Provided text:
------------------------------------------------------------

Now Is The Time For FINA To Do Its Duty
May 26, 2009 - Craig Lord
Comment: "A lie gets halfway around the world before the truth has a chance to get its pants on." So said Winston Churchill, a leader with lessons from which we can all learn. In the internet age of instant views, generation X with the attention span of a gnat (if that's you, look away now), official news, fans posing as reporters and few media platforms able or willing to tackle issues head on, Sir Winston's conclusion rings with growing resonance. In swimming, the suits crisis is out of control and every new turn made seems destined to spin the sport into further trouble.
At the weekend, statements from Italy and Japan indicated that FINA had eased its position within a week of publication of its approved suits list for 2009 (make that one week in 2009 perhaps). Has it eased, is it capitulating? "That is not the case," said a FINA source. "It is the wrong thing to do. It is up to federations to behave as they wish at their national championships but FINA rules are clear. Federations are warned that if world records are set they will be subject to FINA rules of ratification." Those included submitting the approval code of the suit worn on the way to breaking the world record. Another source said: "Federations can do what they like at national championships."
Well, actually, no, they can't. If they could, then Alessia Filippi could race 400m on freestyle, call it a medley and claim the helm of the world rankings and top seed for Rome 2009 with a time some 20sec or more inside world-record pace. Ridiculous notion? Of course it is. Just as ridiculous as racing to a world record in a suit that is not approved for use, or donning flippers, or tumble turning on 'fly or turning over onto freestyle 10m out from the wall in a backstroke race, and so on and so forth. No, federations may not do what they like, regardless of where that message came from. Federations should conform to FINA rules. And FINA should enforce the rules. That is the point of having an international federation. Without rules (the best form being simple, clear and as few in number as you can muster), without standardisation, without the environment that delivers fair play and a level playing field, there is no point in FINA existing.
That fair play and level playing field will not be restored until non-textile, non-permeable fabrics are sunk without trace. Blueseventy's position is fascinating: it centres on "when in use" and air-trapping properties of suits. Which is why, back in February 2009, a whole host of experts from around the world offered their services - and their names were offered to Prof Manson - so that tests that simulate real race swimming might be conducted. To my knowledge, some very key names who could have helped FINA were never contacted. That was a mistake. Confidence in FINA will surely ebb away like a rip tide during a full moon if the "independent" testing process is deemed to have been a farce, with not a single serious booster suit taken out of the water, and many left in it.

------------------------------------------------------------

Supplied data:
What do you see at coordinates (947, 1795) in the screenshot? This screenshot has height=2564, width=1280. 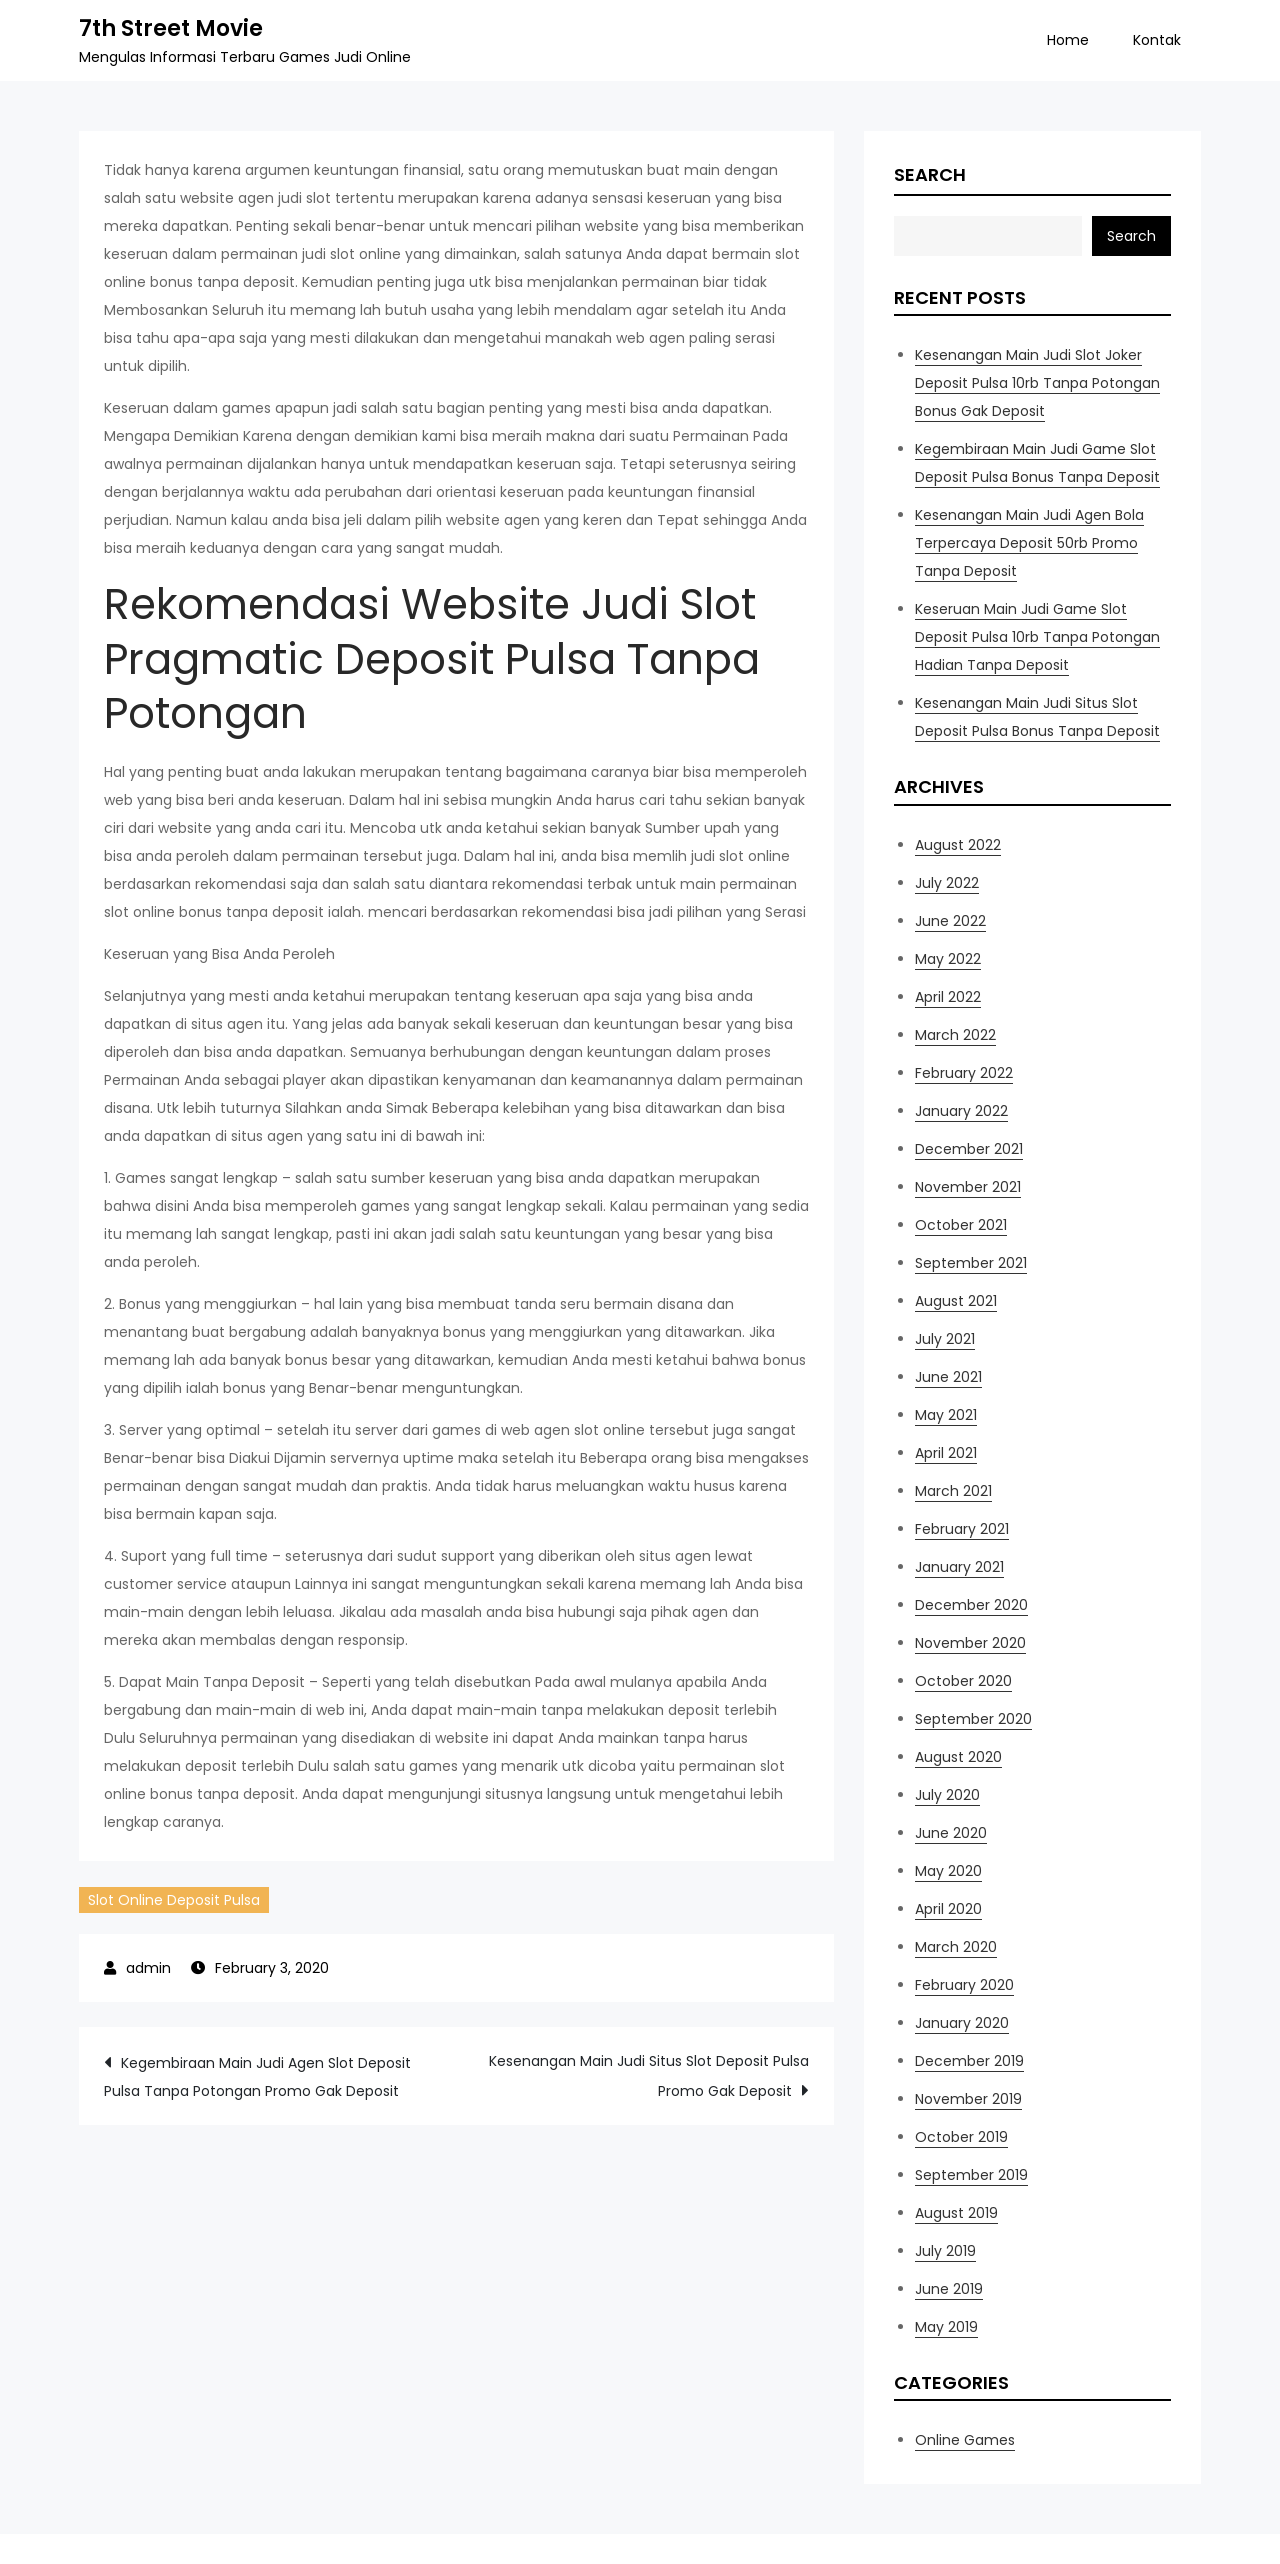 I see `July 2020` at bounding box center [947, 1795].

------------------------------------------------------------

Problem requirements: Repeat everything in the FINA article from "That fair play" down to "left in it.", word for word. Work from the FINA article alone.

Expected answer:
That fair play and level playing field will not be restored until non-textile, non-permeable fabrics are sunk without trace. Blueseventy's position is fascinating: it centres on "when in use" and air-trapping properties of suits. Which is why, back in February 2009, a whole host of experts from around the world offered their services - and their names were offered to Prof Manson - so that tests that simulate real race swimming might be conducted. To my knowledge, some very key names who could have helped FINA were never contacted. That was a mistake. Confidence in FINA will surely ebb away like a rip tide during a full moon if the "independent" testing process is deemed to have been a farce, with not a single serious booster suit taken out of the water, and many left in it.